16. Something I never thought I could do with my illness that I did was: lemme think about this one….

17. The commercials about my illness: Crack me up. And make me roll my eyes.

18. Something I really miss doing since I was diagnosed is: I miss guilt & insulin free root beer floats.

19. It was really hard to have to give up: Regular root beer floats….see above.

20. A new hobby I have taken up since my diagnosis is: card making, not health related at all but that’s the newest hobby of mine!

21. If I could have one day of feeling normal again I would: Go for a long stroll without snacks, just water. Work out until my muscles hurt not until my sugar runs low. I would also carry a smaller purse that day or not carry one at all!

22. My illness has taught me: to appreciate the ability to be spontaneous, and to realize that with this disease planning is key.

23. Want to know a secret? One thing people say that gets under my skin is: “There is this cord hanging out of your pocket, careful!!”

24. But I love it when people: Respect my struggles and how difficult some days can be on me.

25. My favorite motto, scripture, quote that gets me through tough times is: Goodness I have too many! But I tend to gravitate towards “This too shall pass…” and one I coined myself “Even if today or yesterday sucked, tomorrow is still new and glistening. Waiting…”

26. When someone is diagnosed I’d like to tell them: “You can do this! You are not alone! It is possible to get through and still have a normal, healthy life. Seek support from where you can find it in a healthy way.”

27. Something that has surprised me about living with an illness is: how much more goes through my mind because of it. Like all the different mental steps I run through before I eat or exercise.
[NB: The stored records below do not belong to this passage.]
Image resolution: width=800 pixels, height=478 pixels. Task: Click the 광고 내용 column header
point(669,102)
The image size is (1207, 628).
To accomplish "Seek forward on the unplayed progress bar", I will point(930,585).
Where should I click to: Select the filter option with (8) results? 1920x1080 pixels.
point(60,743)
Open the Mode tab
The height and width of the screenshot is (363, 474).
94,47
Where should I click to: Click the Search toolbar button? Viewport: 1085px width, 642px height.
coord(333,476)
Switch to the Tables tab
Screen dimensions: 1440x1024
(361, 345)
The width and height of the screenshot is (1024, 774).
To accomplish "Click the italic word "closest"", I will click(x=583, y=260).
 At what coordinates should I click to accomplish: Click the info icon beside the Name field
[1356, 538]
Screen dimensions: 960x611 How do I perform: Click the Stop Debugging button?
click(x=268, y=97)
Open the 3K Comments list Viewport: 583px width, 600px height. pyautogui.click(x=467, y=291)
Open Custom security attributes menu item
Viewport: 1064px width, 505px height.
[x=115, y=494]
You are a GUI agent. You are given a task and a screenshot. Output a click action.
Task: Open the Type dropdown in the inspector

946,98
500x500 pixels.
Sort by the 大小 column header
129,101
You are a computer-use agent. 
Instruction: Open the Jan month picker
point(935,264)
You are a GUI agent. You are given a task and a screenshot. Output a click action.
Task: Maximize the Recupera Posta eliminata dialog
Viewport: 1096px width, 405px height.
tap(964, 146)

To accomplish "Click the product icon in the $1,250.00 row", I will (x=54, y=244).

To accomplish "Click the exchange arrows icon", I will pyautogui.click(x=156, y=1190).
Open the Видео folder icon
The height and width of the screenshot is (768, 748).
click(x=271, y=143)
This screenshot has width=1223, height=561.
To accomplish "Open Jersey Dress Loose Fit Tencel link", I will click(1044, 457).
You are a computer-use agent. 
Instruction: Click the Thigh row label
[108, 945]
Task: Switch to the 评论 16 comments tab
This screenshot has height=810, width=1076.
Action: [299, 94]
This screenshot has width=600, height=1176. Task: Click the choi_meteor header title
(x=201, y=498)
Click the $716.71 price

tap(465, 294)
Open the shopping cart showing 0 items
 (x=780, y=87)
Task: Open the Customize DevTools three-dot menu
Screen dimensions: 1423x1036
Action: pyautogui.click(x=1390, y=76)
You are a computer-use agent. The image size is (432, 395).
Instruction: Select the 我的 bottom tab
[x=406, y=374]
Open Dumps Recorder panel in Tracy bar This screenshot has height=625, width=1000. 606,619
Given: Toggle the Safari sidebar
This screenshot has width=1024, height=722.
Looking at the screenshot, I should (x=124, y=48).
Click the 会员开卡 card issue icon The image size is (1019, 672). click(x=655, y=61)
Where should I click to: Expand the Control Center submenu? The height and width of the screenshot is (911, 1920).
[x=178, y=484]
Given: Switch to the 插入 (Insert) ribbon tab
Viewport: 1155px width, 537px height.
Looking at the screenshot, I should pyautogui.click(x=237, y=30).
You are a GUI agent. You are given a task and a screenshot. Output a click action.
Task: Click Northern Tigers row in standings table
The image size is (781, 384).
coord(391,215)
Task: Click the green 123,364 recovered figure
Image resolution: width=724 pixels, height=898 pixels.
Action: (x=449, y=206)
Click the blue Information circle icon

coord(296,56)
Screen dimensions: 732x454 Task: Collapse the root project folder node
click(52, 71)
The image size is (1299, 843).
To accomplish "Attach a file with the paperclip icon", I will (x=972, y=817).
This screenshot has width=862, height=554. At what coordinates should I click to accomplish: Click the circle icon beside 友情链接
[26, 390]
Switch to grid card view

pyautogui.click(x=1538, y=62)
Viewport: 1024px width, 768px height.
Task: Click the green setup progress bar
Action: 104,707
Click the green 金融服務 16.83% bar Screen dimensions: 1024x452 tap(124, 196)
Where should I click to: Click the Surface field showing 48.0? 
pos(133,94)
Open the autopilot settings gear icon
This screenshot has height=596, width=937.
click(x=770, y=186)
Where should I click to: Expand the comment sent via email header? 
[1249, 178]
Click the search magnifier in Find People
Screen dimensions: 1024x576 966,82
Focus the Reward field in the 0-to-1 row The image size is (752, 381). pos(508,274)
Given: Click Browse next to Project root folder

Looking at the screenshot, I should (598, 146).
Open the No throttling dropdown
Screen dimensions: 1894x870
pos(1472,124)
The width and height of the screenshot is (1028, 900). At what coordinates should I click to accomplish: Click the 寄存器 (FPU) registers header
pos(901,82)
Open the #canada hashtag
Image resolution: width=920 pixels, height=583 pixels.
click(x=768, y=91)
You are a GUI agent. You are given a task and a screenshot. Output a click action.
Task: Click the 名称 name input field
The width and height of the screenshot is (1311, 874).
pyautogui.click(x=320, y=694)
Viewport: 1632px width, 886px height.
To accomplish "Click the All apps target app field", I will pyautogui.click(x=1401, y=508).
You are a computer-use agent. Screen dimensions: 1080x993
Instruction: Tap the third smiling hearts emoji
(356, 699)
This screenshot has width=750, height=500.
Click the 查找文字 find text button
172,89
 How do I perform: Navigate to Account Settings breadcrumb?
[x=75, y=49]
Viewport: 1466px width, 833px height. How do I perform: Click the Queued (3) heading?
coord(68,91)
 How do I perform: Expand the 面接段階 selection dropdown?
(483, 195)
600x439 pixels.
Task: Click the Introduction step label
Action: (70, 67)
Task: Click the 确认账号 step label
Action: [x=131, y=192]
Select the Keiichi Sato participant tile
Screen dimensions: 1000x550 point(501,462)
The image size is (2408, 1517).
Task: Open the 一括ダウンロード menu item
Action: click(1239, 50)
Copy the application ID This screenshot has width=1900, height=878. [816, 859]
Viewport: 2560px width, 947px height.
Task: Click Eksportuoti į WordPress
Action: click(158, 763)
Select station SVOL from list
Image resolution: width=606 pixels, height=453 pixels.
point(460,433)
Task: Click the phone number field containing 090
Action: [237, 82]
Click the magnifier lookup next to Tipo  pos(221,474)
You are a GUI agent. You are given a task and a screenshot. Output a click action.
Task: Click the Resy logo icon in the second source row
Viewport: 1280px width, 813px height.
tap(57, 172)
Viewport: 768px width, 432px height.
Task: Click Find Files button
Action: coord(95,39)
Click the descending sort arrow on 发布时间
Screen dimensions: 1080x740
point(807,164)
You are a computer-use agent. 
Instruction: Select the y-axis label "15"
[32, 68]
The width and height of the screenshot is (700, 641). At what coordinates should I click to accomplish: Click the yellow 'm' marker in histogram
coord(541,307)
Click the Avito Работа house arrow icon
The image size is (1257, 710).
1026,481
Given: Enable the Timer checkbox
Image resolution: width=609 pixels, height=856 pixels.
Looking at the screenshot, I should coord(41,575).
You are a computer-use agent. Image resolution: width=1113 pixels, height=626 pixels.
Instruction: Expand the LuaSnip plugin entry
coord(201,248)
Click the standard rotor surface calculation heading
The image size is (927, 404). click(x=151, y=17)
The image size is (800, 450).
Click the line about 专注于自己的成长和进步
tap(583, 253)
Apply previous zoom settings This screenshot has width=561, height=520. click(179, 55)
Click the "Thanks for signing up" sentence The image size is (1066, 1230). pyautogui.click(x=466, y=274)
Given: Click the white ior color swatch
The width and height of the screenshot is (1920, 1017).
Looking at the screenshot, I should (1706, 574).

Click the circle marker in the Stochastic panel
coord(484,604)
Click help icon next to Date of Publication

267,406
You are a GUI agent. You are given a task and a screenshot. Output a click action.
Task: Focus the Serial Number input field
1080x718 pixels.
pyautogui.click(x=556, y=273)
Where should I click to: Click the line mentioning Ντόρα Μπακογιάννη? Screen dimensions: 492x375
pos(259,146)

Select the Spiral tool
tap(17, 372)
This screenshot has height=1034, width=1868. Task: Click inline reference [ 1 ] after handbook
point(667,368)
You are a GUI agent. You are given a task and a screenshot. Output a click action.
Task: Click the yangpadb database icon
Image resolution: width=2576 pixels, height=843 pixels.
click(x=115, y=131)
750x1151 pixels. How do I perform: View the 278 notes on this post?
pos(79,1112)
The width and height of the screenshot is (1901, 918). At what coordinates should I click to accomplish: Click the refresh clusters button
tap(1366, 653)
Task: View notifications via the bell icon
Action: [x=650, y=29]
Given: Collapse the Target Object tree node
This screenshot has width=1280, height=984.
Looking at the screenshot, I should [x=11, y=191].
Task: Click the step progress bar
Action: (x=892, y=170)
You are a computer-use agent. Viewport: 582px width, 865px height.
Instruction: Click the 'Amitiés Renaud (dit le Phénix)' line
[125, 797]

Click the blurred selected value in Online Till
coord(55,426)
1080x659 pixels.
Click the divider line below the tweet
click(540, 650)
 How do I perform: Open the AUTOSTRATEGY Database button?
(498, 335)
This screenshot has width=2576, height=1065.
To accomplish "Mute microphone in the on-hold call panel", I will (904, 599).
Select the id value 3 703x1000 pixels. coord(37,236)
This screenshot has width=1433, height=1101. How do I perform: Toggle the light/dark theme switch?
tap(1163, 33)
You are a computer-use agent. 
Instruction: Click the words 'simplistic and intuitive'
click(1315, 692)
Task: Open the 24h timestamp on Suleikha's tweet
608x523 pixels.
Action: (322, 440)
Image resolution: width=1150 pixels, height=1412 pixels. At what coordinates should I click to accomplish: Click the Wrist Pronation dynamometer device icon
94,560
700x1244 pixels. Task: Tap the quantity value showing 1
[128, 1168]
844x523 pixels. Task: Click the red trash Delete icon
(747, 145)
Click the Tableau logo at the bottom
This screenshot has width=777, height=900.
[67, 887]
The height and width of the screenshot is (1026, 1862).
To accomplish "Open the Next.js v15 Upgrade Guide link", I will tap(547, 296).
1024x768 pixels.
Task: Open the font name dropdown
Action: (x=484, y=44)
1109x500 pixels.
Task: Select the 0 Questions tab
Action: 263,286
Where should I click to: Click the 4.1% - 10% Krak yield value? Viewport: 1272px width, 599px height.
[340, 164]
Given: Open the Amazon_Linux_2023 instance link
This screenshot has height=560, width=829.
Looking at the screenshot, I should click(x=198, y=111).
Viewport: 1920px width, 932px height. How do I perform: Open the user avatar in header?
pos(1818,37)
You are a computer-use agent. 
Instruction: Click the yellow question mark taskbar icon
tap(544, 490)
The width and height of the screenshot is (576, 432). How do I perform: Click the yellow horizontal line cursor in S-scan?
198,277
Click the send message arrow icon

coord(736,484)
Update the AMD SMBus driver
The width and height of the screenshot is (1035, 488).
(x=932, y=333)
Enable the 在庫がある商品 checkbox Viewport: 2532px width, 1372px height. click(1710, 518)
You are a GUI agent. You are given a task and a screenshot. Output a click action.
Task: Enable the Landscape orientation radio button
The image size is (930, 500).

28. The nicest thing someone did for me when I wasn’t feeling well was: rub my head (thanks babe!); tell me its going to be okay. Oh and all those flowers I got last June when I had meningitis…that was super nice! (okay that wasn’t diabetes related…)
Diabetes wise, I had this terrible seizure last year and I lost control of my bladder. My significant other treated the low, held me when I cried (I tend to cry after I have a seizure, not sure why, think it’s the loss of my short term memory making me all confused), helped me into the shower, and didn’t give me crap about the loss of bladder control…in his bed. THAT was also very nice.

29. I’m involved with Invisible Illness Week because: Kerri did it, Abby did it. Others did it, and I wanted to try and start blogging again…

30. The fact that you read this list makes me feel: heard. For once.